United States of America, Plaintiff-appellee, v. James R. Madden, Defendant-appellant, 525 F.2d 972 (5th Cir. 1976)Annotate this Case
Robert W. Tinnell, El Paso, Tex. (Court-appointed), for defendant-appellant.
Patrick Shovlin, U.S. Atty., San Antonio, Tex., Michael T. Milligan, Asst. U.S. Atty., El Paso, Tex., for plaintiff-appellee.
Appeal from the United States District Court for the Western District of Texas.
Before WISDOM, BELL and CLARK, Circuit Judges.
James P. Madden appeals from his conviction on three counts of violating 8 U.S.C. § 1324(a) (2) (1970) by transporting within the United States aliens illegally in this country. Finding no reversible error, we affirm.
Madden contends that the district court erred in six respects: 1) by allowing amendment of the indictment after it had been read to the jury; 2) by allowing to testify a government agent who had been present in the courtroom during the trial after the rule had been invoked; 3) by permitting a government witness to testify to a phone conversation between the defendant and a third party that took place after he was in custody; 4) by refusing to charge and instruct the jury on a lesser included offense; 5) by accepting the report of the probation department, allegedly based on nonrehabilitative purposes; and 6) by permitting a conviction upon insufficient evidence. With the exception of ground 4)--propriety of an instruction on a lesser included offense--every error asserted is so clearly without merit as to warrant no discussion.
The record of the trial discloses the following colloquy between court and counsel:
THE COURT: Mr. Tinnell, what if anything would you have me charge the jury further?
MR. TINNELL: I would request an instruction, Your Honor, on a lesser included offense.
THE COURT: I can't do it in Federal Court in this kind of case where there is no basis for doing it. The U.S. Attorney has just taken the chance, it's either all or nothing at all. There is no way I can do it. I have no method of doing it. How would you suggest we do it?
MR. TINNELL: It would be another section of the law.
THE COURT: In this particular case, this man is either convicted beyond a reasonable doubt of the charges made by the Grand Jury or he is acquitted. So he doesn't have to run the gantlet. That's the Government's option at best.

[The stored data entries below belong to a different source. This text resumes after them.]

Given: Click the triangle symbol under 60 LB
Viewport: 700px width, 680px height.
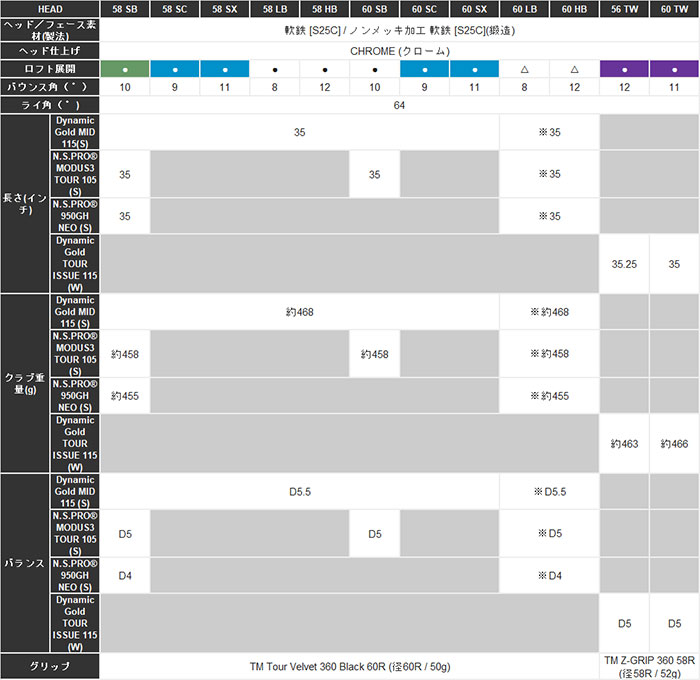Looking at the screenshot, I should click(x=525, y=69).
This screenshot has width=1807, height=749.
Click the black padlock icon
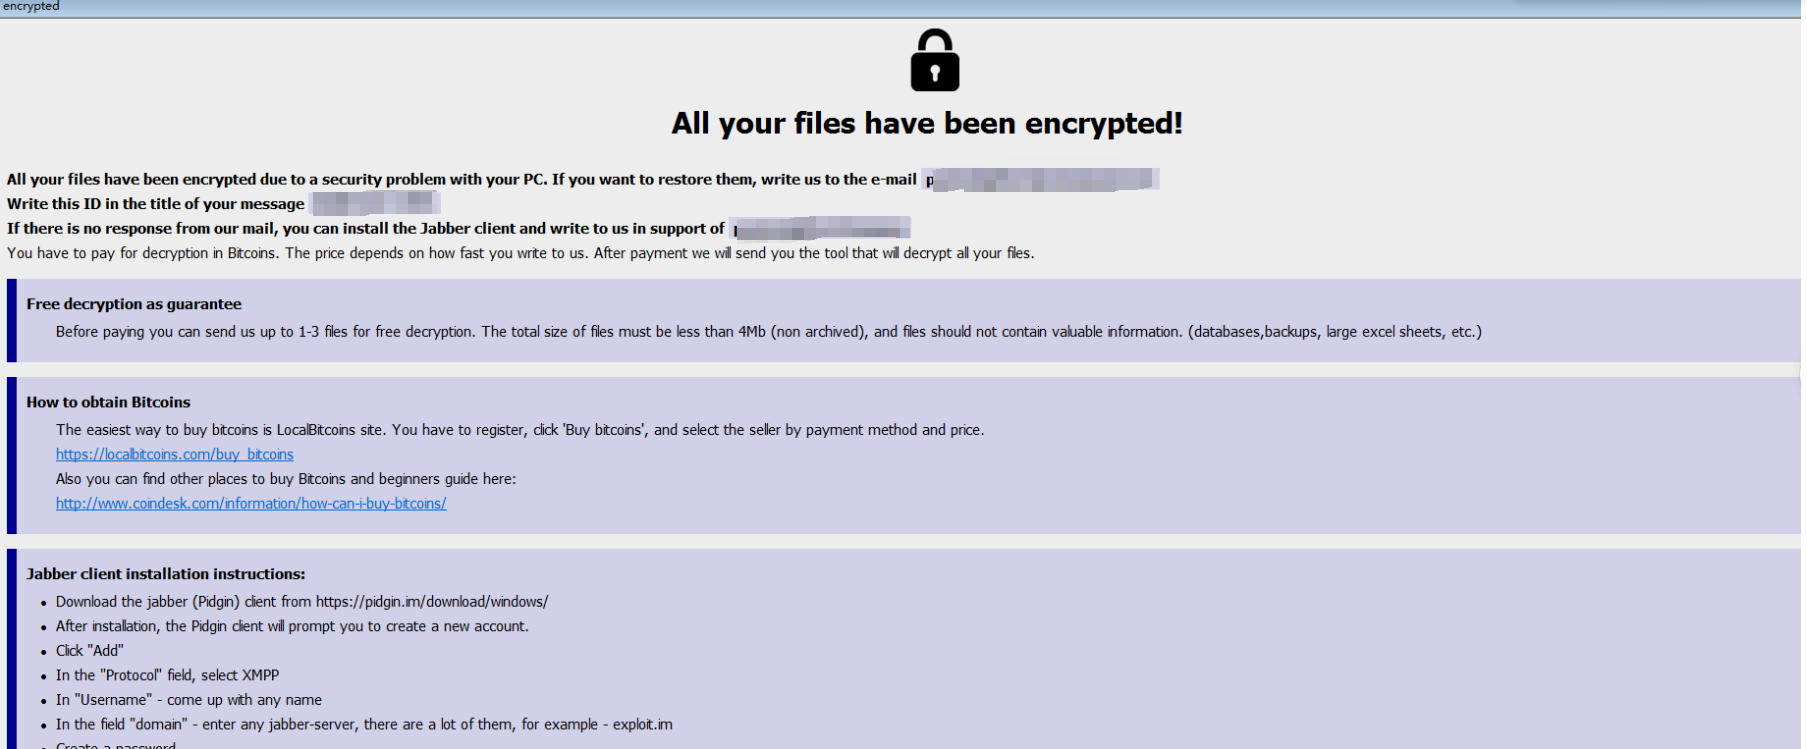(934, 61)
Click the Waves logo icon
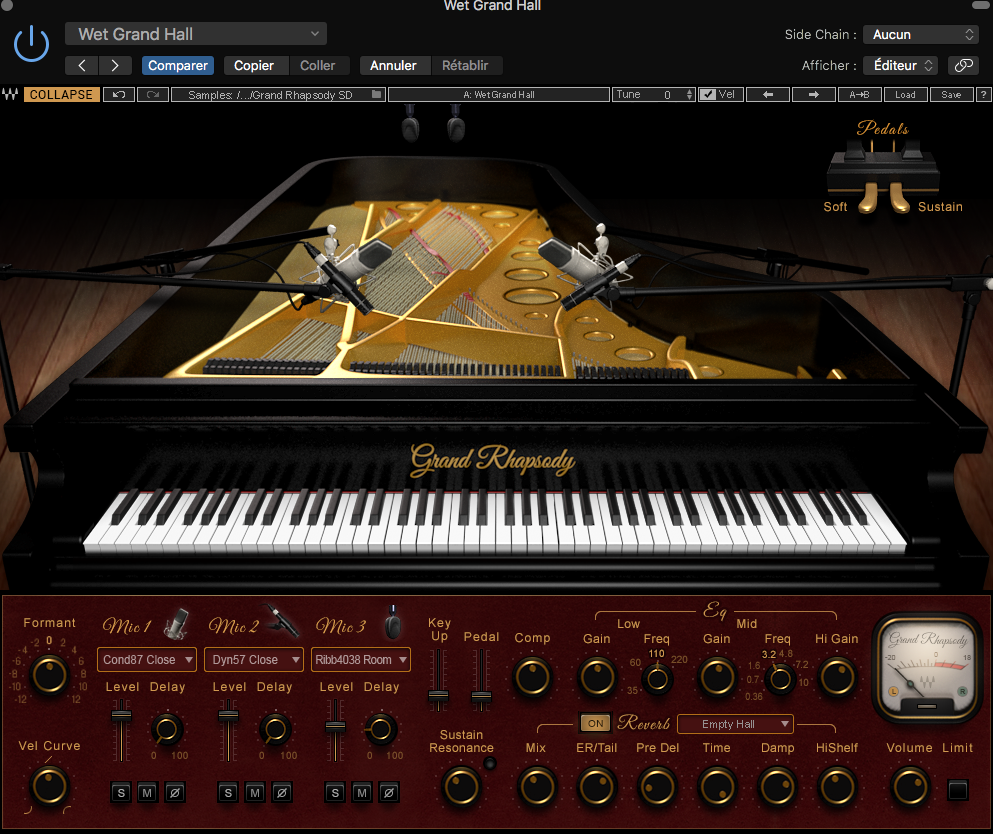993x834 pixels. point(10,94)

Madden contends that an instruction permitting conviction for aiding and abetting the entry of illegal aliens, based on a combination of the provisions of 18 U.S.C. § 2 and 8 U.S.C. § 1325 (1970), should have been given. We disagree.
A lesser-included offense instruction is only proper where the charged greater offense requires the jury to find a disputed factual element not required for conviction of the lesser-included offense. United States v. Rogers, 504 F.2d 1079, 1085 (5th Cir. 1974), quoting Sansone v. United States, 380 U.S. 343, 350, 85 S. Ct. 1004, 1009, 13 L. Ed. 2d 882 (1965). We cannot be certain, from the record and briefs, what the missing element is. Although Madden's brief implies that the disputed element missing in the lesser included crime is guilty knowledge, a conviction under 18 U.S.C. § 2 also requires such guilty knowledge. However, we do not choose to rest our affirmance on this point on any ruling on this ground.

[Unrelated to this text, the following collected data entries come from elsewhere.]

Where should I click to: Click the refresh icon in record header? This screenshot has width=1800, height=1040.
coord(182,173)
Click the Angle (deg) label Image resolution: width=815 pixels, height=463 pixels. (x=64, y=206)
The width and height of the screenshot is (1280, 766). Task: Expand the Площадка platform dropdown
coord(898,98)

Rather, we hold that Madden failed to state to the trial judge 'distinctly . . . the grounds of . . . objection,' as mandated by Fed. R. Crim. P. 30. Rule 30 places the burden of clear objection on counsel to assure that the court weighed its charge in light of the specific objection counsel wished to urge. The quoted portion of the record demonstrates that when the district court asked defendant's counsel to explain his theory, the latter replied with only the vaguest generality. Madden's defense on this point is unusual at best, too unusual to expect the district court to extract its outlines from the statement given by counsel. Without deciding that the instructions contained error at all, we hold they were not plainly in error for failure to charge on this claimed lesser included offense.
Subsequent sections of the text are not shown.